Hukuman Penjara hingga Denda Paling Sedikit Rp200 Juta
SI telah ditetapkan sebagai tersangka pada 12 Juni 2025 dan kini ditahan di Rumah Tahanan Direktorat Tahanan dan Barang Bukti (Tahti) Polda Jawa Timur, dengan masa penahanan awal selama 20 hari untuk kepentingan penyidikan lebih lanjut.
Penetapan tersangka dilakukan berdasarkan Pasal 33 ayat (2) huruf e dan/atau huruf g jo. Pasal 40B ayat (1) huruf e dan/atau ayat (2) huruf b Undang-Undang Nomor 32 Tahun 2024 tentang Perubahan atas Undang-Undang Nomor 5 Tahun 1990 tentang Konservasi Sumber Daya Alam Hayati dan Ekosistemnya.
Tindak pidana ini diancam dengan hukuman penjara paling singkat 3 tahun dan paling lama 15 tahun, serta denda antara Rp200 juta hingga Rp5 miliar. Kepala Balai Taman Nasional Meru Betiri, RM Wiwied Widodo, mengapresiasi langkah cepat dan kolaboratif dari Balai Gakkum Kehutanan Wilayah Jabalnusra dalam penanganan kasus ini.
Menurutnya, penindakan ini merupakan bukti nyata komitmen negara dalam menjaga kawasan konservasi dan melindungi satwa liar di dalamnya. "Satwa seperti rusa, primata arboreal, dan spesies endemik lainnya memainkan peran penting sebagai penyebar biji dan penjaga struktur kanopi hutan.
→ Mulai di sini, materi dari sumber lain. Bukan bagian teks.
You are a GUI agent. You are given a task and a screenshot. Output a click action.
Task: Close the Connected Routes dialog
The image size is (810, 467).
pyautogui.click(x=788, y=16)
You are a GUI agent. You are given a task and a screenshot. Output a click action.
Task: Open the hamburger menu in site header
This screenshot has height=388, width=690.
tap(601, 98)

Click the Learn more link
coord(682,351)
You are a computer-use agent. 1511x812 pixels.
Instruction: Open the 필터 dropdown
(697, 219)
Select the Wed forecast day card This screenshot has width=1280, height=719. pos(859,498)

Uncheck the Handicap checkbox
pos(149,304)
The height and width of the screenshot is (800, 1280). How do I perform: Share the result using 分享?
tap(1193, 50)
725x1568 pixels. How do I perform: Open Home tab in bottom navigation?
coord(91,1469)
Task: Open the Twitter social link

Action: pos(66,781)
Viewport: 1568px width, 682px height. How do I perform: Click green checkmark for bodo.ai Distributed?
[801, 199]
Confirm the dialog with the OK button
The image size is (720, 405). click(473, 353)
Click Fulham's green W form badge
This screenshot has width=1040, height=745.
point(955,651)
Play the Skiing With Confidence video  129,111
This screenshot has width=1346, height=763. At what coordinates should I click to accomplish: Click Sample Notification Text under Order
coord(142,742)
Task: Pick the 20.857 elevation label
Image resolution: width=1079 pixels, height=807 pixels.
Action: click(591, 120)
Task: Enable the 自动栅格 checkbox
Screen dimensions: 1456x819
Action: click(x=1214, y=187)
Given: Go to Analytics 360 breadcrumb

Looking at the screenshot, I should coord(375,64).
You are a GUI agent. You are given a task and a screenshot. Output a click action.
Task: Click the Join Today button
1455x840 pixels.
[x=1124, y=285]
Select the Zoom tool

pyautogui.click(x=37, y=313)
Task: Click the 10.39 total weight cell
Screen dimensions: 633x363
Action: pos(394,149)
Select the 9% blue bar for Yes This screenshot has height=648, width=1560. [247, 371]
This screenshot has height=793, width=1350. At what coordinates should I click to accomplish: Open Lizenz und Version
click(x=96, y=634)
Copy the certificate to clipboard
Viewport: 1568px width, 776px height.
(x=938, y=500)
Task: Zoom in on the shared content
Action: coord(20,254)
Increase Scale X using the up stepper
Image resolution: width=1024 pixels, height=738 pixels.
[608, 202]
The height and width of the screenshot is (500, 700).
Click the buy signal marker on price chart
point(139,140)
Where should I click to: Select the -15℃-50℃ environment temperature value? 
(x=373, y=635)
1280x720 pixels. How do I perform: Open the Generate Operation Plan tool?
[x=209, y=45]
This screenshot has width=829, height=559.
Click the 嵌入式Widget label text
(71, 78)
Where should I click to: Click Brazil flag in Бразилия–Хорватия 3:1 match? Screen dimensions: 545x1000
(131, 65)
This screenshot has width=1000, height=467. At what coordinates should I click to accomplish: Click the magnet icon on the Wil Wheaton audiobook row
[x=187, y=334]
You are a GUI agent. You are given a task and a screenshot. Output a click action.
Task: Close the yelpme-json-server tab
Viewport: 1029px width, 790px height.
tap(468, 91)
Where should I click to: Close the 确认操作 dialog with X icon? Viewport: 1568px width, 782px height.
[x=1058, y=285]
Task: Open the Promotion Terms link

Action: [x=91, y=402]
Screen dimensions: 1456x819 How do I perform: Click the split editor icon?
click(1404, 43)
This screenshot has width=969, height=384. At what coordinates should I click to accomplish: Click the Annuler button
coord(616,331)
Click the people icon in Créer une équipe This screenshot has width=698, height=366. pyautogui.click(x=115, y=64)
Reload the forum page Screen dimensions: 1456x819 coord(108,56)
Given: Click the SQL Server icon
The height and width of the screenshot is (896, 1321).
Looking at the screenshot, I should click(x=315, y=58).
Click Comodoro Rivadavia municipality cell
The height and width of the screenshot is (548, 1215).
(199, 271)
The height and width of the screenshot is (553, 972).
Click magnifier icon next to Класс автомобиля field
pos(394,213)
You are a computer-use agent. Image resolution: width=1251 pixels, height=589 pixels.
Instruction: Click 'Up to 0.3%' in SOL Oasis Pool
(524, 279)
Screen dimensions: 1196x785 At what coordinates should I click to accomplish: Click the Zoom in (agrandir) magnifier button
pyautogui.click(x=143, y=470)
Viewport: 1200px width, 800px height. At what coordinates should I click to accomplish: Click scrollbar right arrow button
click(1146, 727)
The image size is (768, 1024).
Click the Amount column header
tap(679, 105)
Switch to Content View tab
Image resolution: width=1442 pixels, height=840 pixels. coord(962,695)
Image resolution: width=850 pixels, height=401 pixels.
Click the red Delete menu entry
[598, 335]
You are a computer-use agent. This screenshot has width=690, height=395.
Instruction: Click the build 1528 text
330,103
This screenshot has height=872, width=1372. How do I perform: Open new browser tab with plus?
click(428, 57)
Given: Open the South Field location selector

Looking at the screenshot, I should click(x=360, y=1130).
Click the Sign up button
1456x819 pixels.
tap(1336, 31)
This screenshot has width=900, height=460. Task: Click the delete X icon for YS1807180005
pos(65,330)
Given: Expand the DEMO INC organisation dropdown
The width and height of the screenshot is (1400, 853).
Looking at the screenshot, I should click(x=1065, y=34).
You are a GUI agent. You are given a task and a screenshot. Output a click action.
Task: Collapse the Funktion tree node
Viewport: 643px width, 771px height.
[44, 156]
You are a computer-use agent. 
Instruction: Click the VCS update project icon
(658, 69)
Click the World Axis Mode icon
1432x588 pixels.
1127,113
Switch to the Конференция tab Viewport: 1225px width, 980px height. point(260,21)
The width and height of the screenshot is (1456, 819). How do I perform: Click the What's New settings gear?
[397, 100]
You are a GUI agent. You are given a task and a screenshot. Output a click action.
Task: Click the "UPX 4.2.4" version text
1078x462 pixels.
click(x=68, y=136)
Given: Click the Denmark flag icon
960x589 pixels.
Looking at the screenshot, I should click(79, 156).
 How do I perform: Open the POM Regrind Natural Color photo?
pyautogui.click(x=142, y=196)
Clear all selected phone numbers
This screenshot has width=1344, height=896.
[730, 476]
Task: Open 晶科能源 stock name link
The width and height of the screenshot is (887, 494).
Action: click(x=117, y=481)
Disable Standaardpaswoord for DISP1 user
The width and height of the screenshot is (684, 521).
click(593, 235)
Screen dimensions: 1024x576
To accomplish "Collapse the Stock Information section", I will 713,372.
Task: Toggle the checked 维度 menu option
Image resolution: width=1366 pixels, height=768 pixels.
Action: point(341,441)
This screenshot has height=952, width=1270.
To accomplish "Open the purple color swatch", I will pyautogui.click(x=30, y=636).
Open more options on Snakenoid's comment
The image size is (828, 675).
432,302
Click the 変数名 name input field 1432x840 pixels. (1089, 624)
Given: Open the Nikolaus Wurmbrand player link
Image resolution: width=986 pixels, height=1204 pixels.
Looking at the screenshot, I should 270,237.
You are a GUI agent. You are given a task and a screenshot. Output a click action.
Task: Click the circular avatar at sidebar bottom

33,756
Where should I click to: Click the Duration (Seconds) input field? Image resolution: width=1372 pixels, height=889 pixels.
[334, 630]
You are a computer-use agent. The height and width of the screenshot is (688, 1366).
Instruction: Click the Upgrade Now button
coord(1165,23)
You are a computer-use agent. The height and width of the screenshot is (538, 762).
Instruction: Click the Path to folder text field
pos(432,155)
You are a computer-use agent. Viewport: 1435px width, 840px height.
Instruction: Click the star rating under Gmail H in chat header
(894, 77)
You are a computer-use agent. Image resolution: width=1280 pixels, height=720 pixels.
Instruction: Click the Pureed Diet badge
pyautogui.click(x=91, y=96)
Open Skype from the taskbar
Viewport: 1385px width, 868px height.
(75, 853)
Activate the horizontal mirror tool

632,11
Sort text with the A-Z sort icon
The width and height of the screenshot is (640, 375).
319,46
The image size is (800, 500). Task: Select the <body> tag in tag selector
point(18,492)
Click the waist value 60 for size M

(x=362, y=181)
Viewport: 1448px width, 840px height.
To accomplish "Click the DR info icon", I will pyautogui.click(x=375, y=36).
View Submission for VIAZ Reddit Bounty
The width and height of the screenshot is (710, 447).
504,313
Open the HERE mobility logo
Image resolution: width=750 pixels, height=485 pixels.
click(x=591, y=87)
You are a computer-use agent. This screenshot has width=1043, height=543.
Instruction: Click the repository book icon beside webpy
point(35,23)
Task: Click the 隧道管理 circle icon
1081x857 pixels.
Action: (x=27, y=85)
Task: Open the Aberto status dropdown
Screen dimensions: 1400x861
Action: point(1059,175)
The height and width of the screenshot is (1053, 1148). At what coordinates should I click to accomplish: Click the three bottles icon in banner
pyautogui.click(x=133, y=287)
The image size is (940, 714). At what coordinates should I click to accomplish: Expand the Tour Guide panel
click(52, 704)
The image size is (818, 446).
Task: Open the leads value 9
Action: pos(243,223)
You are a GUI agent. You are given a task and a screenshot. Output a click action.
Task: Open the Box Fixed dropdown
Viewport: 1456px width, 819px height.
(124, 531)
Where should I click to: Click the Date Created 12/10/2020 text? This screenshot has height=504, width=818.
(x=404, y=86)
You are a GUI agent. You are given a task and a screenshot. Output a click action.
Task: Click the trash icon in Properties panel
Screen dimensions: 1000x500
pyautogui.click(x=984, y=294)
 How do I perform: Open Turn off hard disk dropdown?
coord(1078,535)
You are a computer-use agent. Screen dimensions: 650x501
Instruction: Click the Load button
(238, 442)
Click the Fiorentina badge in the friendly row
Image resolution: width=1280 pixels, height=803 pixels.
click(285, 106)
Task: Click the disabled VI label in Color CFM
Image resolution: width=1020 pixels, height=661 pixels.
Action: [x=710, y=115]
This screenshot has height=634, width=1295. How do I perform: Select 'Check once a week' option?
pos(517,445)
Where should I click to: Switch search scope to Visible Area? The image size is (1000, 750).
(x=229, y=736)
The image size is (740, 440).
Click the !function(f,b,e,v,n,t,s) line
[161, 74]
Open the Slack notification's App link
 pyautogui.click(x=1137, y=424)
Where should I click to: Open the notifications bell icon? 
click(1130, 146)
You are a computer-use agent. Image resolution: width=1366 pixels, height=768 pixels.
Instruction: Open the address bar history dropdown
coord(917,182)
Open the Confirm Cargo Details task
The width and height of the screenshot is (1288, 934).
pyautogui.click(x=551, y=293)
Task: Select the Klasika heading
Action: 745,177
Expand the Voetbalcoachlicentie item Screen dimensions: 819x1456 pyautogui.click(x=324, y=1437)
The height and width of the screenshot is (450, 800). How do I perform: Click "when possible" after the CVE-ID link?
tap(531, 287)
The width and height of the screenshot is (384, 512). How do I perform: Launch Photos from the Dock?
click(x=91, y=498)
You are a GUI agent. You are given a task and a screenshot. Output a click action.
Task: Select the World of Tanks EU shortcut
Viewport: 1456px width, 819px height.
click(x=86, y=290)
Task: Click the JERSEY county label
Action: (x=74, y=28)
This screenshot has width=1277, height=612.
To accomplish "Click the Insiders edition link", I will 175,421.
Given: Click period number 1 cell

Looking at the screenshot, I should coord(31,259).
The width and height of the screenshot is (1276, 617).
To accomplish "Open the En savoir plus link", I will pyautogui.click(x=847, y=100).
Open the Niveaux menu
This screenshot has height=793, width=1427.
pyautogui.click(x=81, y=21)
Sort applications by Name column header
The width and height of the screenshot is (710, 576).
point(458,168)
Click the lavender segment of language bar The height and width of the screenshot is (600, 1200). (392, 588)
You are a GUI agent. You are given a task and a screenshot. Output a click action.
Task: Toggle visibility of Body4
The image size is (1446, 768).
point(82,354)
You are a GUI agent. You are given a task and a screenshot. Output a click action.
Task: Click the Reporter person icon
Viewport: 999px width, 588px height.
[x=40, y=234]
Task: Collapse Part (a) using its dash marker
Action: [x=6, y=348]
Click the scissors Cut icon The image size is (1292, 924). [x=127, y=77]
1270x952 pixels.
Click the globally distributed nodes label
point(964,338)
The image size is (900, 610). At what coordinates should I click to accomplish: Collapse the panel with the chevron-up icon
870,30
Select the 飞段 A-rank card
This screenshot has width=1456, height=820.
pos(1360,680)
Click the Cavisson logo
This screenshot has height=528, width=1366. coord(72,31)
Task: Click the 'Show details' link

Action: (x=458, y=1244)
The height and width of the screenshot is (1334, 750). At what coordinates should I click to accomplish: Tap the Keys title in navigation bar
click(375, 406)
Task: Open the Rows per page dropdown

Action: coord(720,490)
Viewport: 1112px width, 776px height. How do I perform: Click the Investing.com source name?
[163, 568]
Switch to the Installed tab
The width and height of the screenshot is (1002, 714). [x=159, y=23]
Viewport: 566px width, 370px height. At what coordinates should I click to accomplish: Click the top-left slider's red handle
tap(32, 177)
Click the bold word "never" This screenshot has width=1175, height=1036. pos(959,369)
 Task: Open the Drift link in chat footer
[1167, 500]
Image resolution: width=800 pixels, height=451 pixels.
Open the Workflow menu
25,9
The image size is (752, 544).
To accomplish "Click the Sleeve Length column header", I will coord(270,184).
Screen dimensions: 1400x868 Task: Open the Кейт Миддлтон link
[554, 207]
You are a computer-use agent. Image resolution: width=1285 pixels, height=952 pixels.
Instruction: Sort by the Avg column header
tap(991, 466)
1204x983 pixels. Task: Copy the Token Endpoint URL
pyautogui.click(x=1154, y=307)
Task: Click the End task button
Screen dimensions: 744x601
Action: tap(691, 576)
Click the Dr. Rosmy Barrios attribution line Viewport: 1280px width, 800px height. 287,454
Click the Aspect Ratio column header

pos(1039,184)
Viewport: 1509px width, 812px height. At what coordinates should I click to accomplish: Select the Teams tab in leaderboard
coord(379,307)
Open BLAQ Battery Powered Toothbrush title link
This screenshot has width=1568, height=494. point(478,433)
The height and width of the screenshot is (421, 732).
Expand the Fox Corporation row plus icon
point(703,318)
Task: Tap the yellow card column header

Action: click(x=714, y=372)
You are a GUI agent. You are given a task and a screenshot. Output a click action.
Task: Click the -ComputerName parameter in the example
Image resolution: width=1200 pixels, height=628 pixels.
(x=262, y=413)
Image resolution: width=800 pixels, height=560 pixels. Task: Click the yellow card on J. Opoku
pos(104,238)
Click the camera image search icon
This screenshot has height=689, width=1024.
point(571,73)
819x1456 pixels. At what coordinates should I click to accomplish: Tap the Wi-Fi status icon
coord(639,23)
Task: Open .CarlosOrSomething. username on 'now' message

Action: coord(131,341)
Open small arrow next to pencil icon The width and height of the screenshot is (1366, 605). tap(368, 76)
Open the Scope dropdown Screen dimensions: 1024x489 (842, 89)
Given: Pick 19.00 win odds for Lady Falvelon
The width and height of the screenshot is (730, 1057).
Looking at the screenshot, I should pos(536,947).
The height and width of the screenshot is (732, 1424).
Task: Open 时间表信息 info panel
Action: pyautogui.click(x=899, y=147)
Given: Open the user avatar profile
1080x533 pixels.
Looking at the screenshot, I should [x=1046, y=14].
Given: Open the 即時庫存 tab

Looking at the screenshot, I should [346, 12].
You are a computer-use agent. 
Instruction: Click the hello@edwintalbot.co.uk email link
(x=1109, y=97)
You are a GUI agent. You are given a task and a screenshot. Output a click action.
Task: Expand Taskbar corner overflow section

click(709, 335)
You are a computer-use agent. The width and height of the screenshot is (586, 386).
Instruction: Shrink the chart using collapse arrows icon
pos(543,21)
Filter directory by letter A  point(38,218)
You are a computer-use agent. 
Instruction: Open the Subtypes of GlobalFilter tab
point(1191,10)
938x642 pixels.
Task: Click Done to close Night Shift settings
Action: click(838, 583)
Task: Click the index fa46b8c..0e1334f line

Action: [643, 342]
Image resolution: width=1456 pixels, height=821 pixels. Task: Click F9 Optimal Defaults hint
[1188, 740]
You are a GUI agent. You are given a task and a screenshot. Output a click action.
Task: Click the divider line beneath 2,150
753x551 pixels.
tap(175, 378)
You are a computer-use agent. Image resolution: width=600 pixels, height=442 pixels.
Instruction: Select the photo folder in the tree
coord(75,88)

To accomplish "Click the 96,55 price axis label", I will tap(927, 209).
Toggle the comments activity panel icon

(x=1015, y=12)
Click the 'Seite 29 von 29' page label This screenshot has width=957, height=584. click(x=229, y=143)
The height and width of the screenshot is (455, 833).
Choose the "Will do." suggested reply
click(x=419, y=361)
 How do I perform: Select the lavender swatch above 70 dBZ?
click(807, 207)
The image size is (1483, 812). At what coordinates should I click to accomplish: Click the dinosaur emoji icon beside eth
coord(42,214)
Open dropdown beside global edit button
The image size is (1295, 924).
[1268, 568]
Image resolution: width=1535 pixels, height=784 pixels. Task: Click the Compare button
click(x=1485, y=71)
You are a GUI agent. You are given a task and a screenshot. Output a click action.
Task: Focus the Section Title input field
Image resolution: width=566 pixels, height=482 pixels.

Melindungi mereka berarti menjaga regenerasi hutan dan kesinambungan ekosistem bagi generasi mendatang," tegasnya.
Penegakkan Hukum untuk Wibawa Kawasan Konservasi
Sementara itu, Aswin Bangun, Kepala Balai Penegakan Hukum Kehutanan Wilayah Jabalnusra, menyatakan bahwa perburuan liar di kawasan taman nasional bukan sekadar pelanggaran hukum, melainkan sinyal adanya tekanan sistemik terhadap kawasan yang menjadi pusat-pusat keanekaragaman hayati nasional.
Menurutnya penegakan hukum ini tidak hanya berorientasi pada aspek hukum pidana, tetapi juga merupakan bagian dari upaya menjaga kedaulatan dan wibawa kawasan konservasi, dalam hal ini Taman Nasional Meru Betiri, sebagai ruang hidup satwa liar dan simbol kehormatan ekologis bangsa ini.
"Kawasan konservasi adalah benteng terakhir dalam mempertahankan keanekaragaman hayati Indonesia dari tekanan eksploitasi dan kejahatan terorganisir,” jelasnya.
Ia menambahkan bahwa penanganan kasus ini akan dikembangkan untuk mengungkap pola, jaringan, serta aktor-aktor lain yang terlibat dalam perburuan ilegal. Penegakan hukum konservasi ke depan akan diperkuat dengan pendekatan berbasis intelijen, pengawasan siber, koordinasi antar lembaga, serta partisipasi aktif masyarakat dalam sistem pengaduan pelanggaran kehutanan.